Despite the promises Pace had made, he encountered the same exact failings as his predecessors Jerry Angelo and Phil Emery. Despite coming from New Orleans, an organization with a terrific track record for building strong offenses, the GM hasn’t been able to do the same in Chicago.
- Kevin White
- Hroniss Grasu
- Jeremy Langford
- Mitch Trubisky
- Adam Shaheen
- Anthony Miller
- Riley Ridley
All taken between the 1st and 4th rounds since Pace arrived. All proving to be disappointments to varying degrees. It hasn’t helped that Pace has now traded three 3rd round picks, a 2nd round pick, and three 1st round picks in exchange for Trubisky, Miller, Khalil Mack, and now Justin Fields. This has hindered their ability to keep their roster stocked with young talent, forcing them to lean on cheap veterans and lower draft choices.
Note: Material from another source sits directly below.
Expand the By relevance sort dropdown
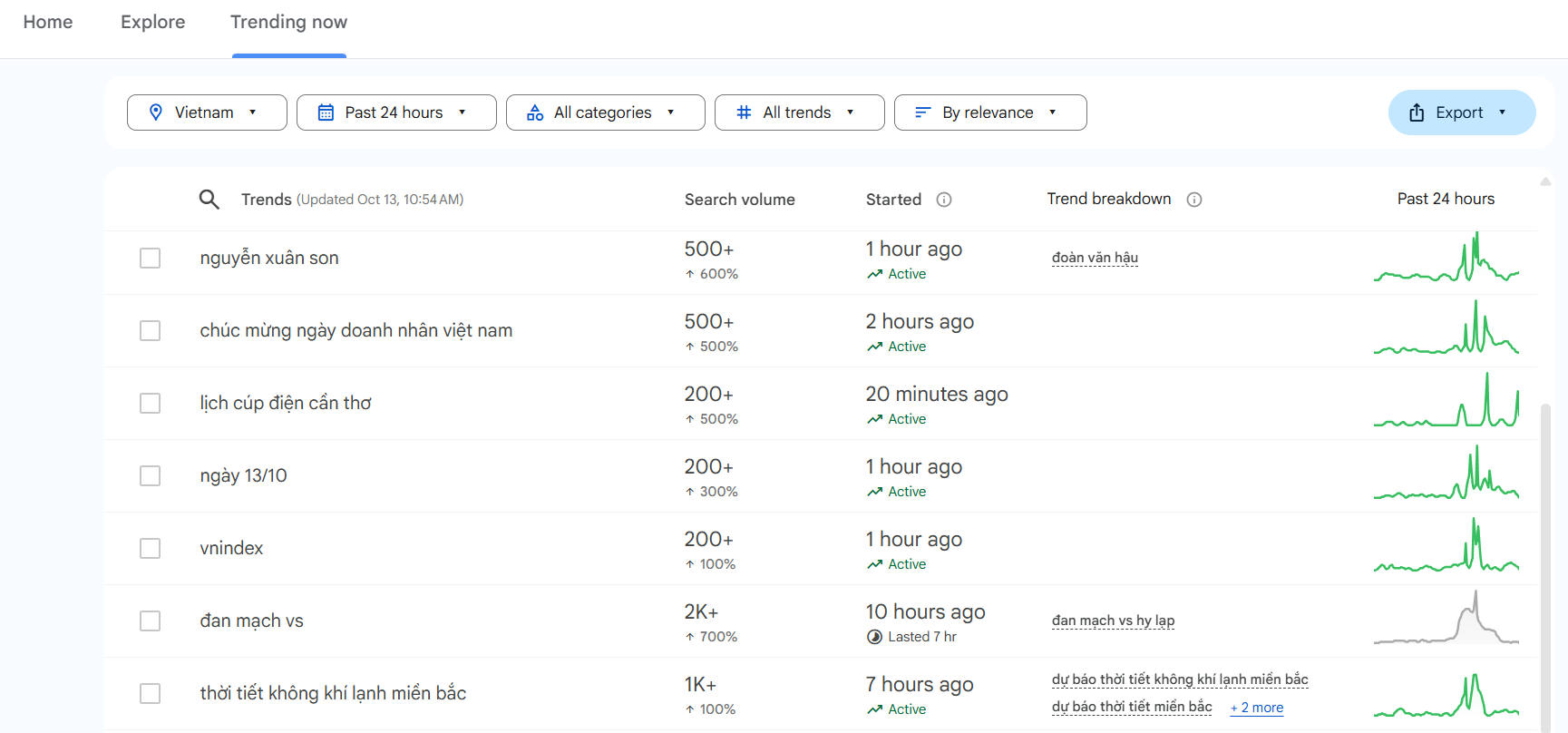click(x=989, y=112)
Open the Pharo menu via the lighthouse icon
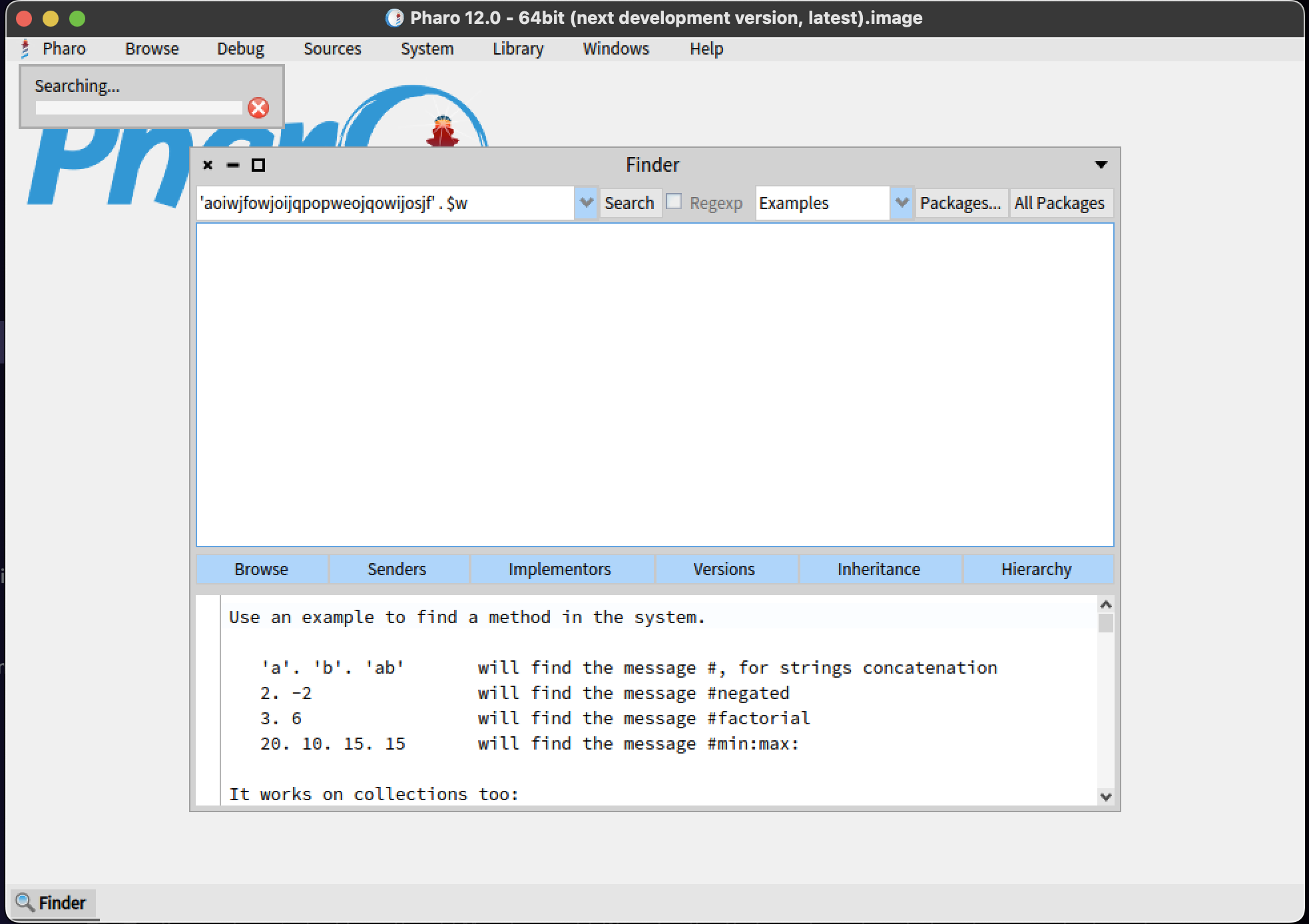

It is difficult to win in the NFL when this is the case.
Ryan Pace can’t hide from his mistakes for much longer
Despite his strong connection with the McCaskey family, it’s becoming clearer that his past is finally catching up to him. That trade for Mitch Trubisky in 2017 was going to be the defining moment of his career. As was the hiring of head coach Matt Nagy a year later. They were supposed to be his Drew Brees and Sean Payton. The pairing that would carry Chicago to consistent success in the years to follow. Sadly, both men proved inadequate to the task.
Trubisky struggled after a promising 2018 season. He eventually departed this past offseason. Nagy was able to shield himself from blame because of those issues. However, with Trubisky out of the picture and the passing offense worse than ever? The head coach can’t hide anymore. All signs point to him being gone as well. The only person left to discuss is the man who brought them both in. Ryan Pace.
He failed in his promise too.
He sold the Bears on a plan to get this team on the same level as Green Bay. To make them a consistent contender. Presuming the rest of 2021 unfolds as expected? He’ll have failed to produce a winning record in six of his seven seasons in charge. That more than anything is grounds for firing him.